Dynamic grids
in Monte Carlo radiative transfer
My master's thesis
Cosmological simulations follow physical particles through 3D space
However, for real galaxies we only see the projection on the sky
With radiative transfer, we can canculate what a simulated galaxy would look like
The top right inset shows such a radiative transfer rendering
In Monte Carlo radiative transfer, we simulate the transfer of photons through:
- their birth in stars
- their scattering and absorption by dust
- secondary emission from dust
For computational reasons, the dust distribution needs to be discretized on a grid.
In each grid cell, the dust density and temperature are treated to be constant.
The dust density is known at the start of the simulation
It is standard to place more cells where the dust density is higher
After all, that is where most of the interesting scattering happens
Left: slice through a dusty torus with clumps.

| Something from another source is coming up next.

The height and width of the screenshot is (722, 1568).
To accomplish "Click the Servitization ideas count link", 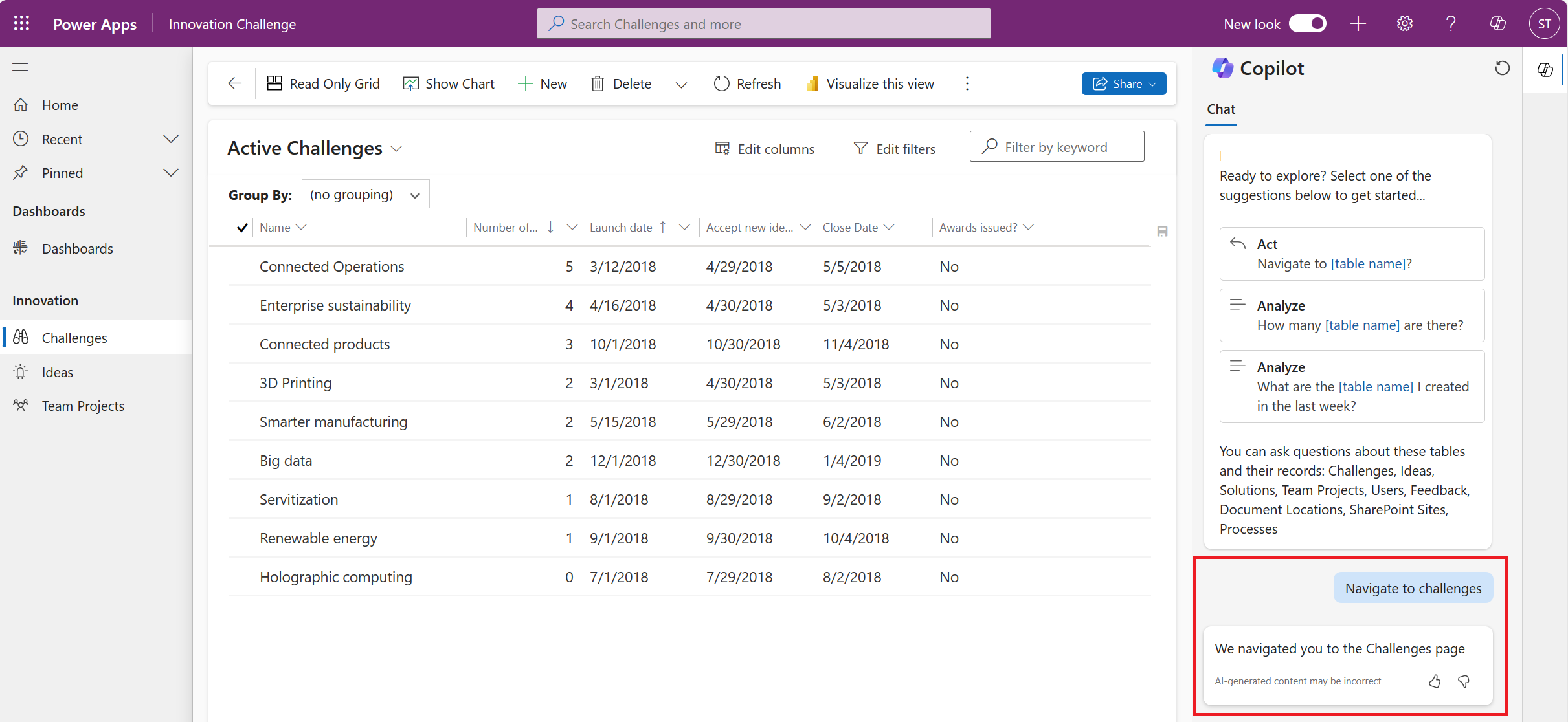I will click(x=567, y=499).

Right: octree dust grid.
However, this does not necessarily lead to a good dust temperature discretization!
Unfortunately, we need the grid at the start of the simulation, when we don't have any temperature information.
The goal of my thesis was to adapt the dust grid at run-time.

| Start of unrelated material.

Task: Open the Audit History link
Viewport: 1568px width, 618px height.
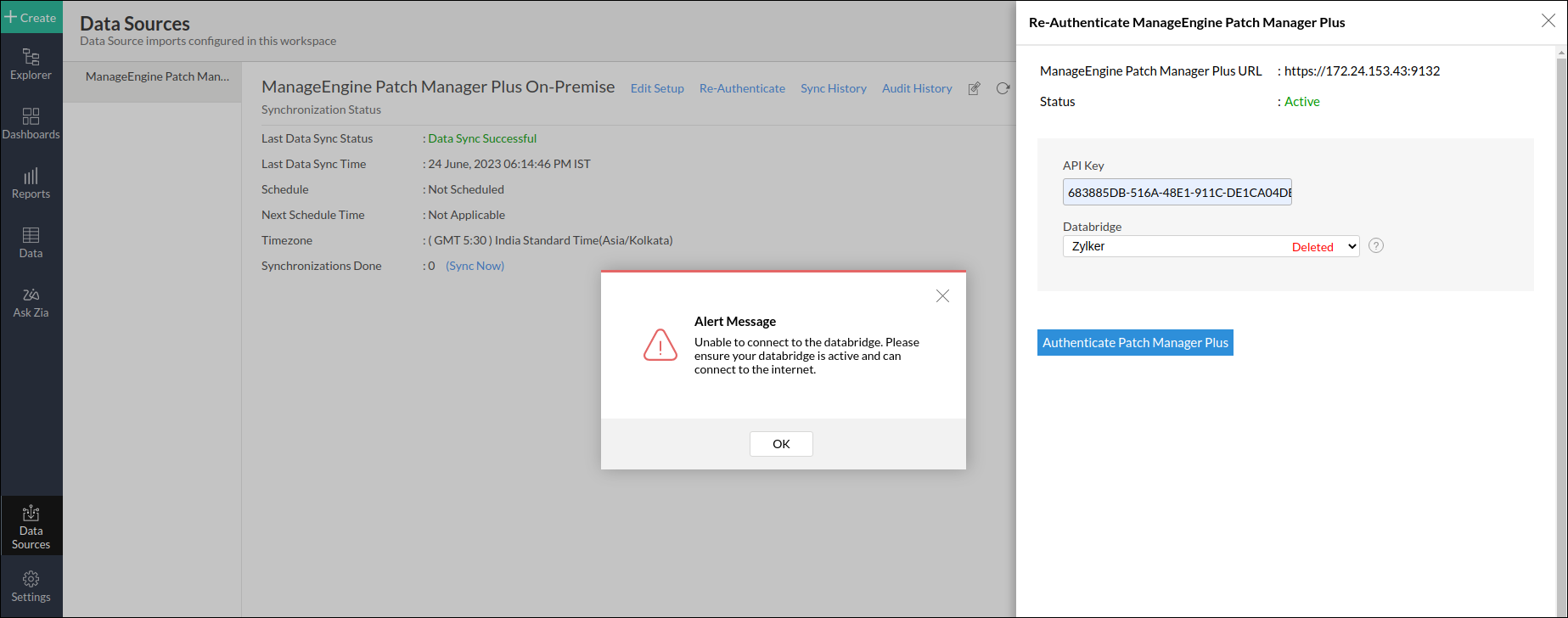Action: point(917,88)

Hence the name "dynamic grids".
In particular, we first do a short run on a standard density-optimized grid.
From this, we have an estimate of the dust temperature, and we can further refine the grid.
This refined grid now properly discretizes the dust temperature as well.
This is a test case where two spheres are illuminated from a corner.
The reference simulation uses a lot more cells, and is used as the ground truth
The other three grids use 30000 cells.
Combining dust and temperature information (right column) leads to the best results.